Doctors who violate the eight-week ban would face up to 15 years in prison.

Police officer observing pro-choice march at State Capitol Building, Missouri (Photo by: Joe Sohm/Visions of America/UIG via Getty Images)
Police officer observing pro-choice march at State Capitol Building, Missouri (Photo by: Joe Sohm/Visions of America/UIG via Getty Images)

Just hours after Alabama Gov. Kay Ivey (R) signed the country’s harshest abortion ban into law, Missouri’s Republican-controlled Senate passed a package of bills early Thursday morning that, among other extreme provisions, bans abortion at eight weeks of pregnancy.

Neither the Alabama law nor the Missouri bill, which now moves to Missouri’s GOP-controlled State House of Representative, include exceptions for rape or incest, effectively forcing victims of those crimes to carry their pregnancies to term. Under the Missouri bill, doctors who violate the eight-week ban would face up to 15 years in prison. The legislation is expected to pass in the House and Republican Gov. Mike Parson is expected to sign it into law.

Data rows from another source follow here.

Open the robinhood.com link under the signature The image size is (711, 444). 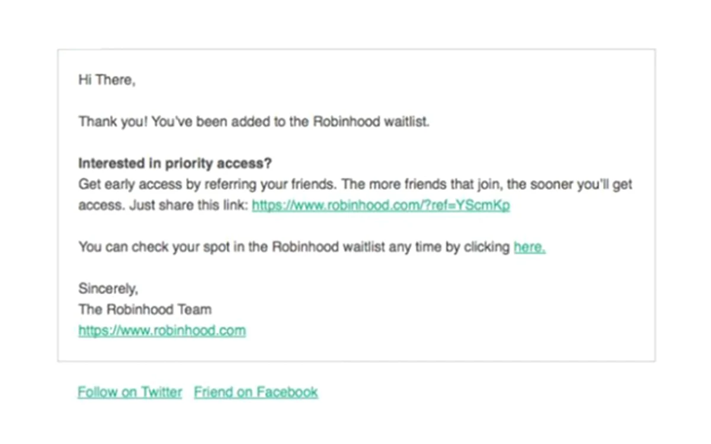(162, 330)
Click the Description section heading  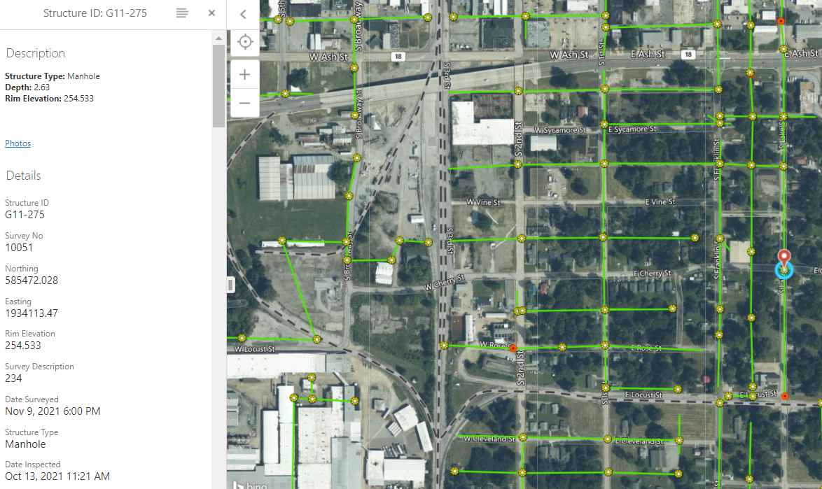36,53
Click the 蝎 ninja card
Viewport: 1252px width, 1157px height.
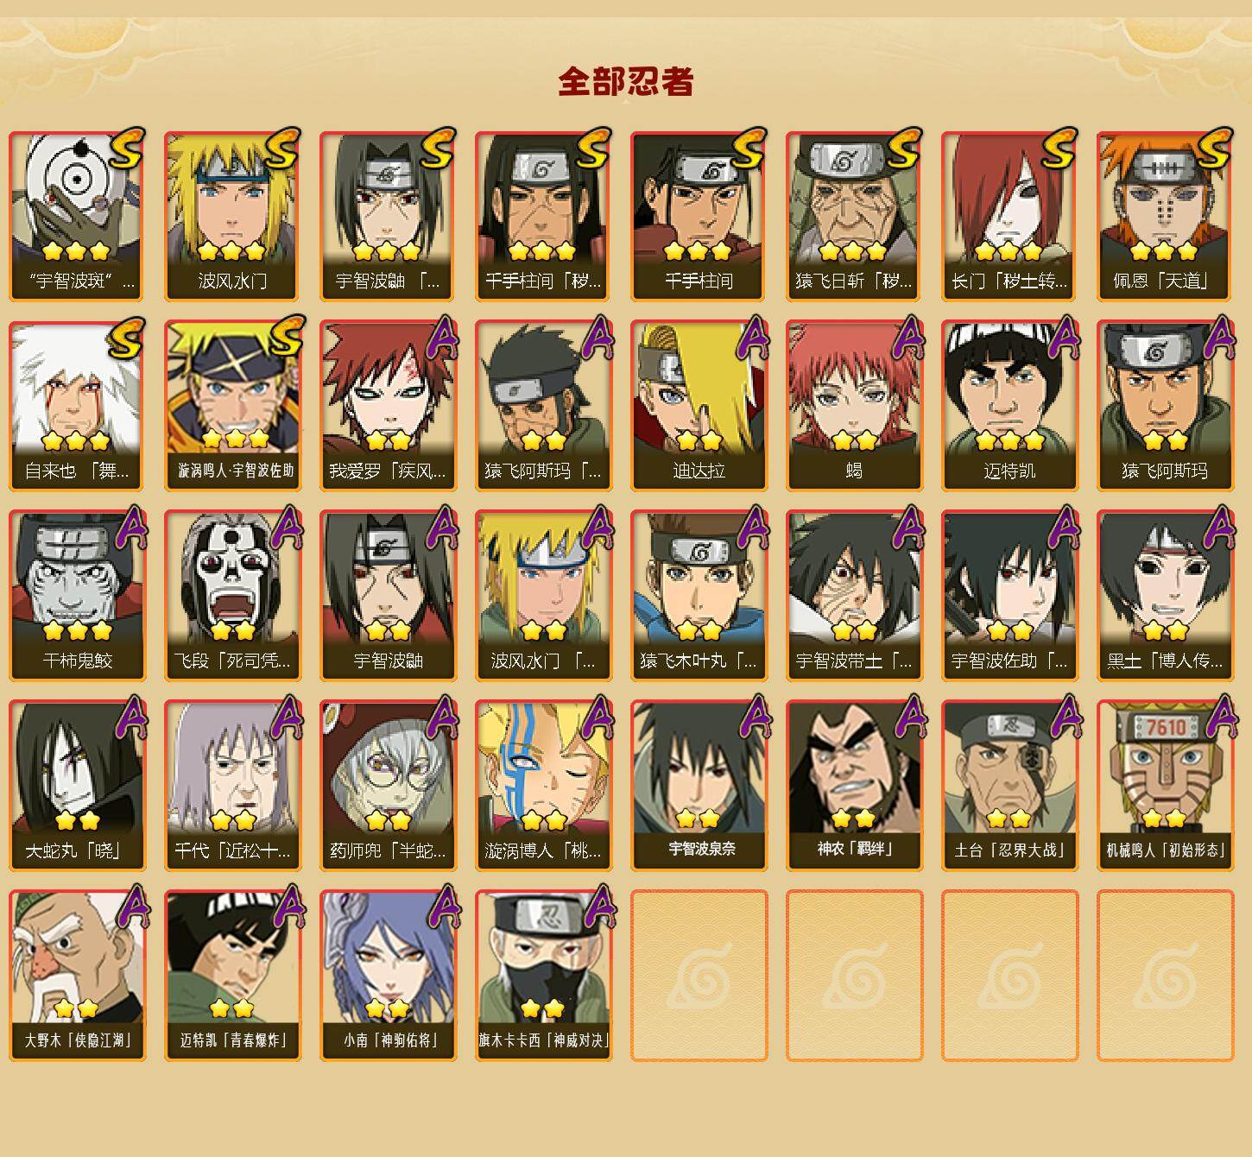pos(854,406)
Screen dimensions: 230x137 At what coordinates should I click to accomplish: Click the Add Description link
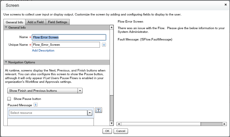43,50
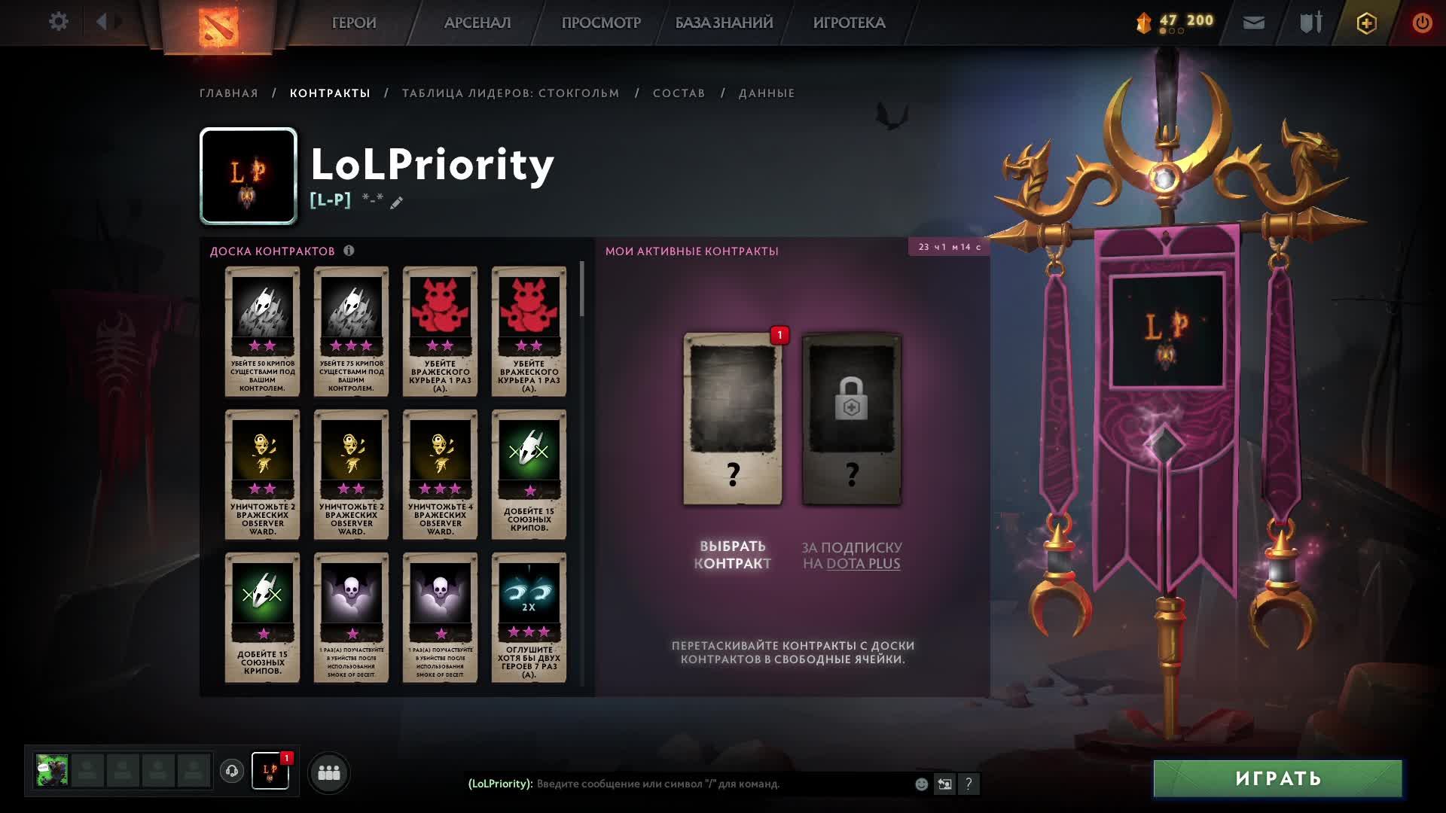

Like Alabama, Missouri’s bill also includes an outright abortion ban, except in the case of medical emergencies. But unlike the Alabama law, which is slated to go into effect in six months, Missouri’s outright ban provision would only go into effect if Roe v. Wade is overturned, a scenario that’s looking increasingly likely with the Supreme Court’s new conservative majority.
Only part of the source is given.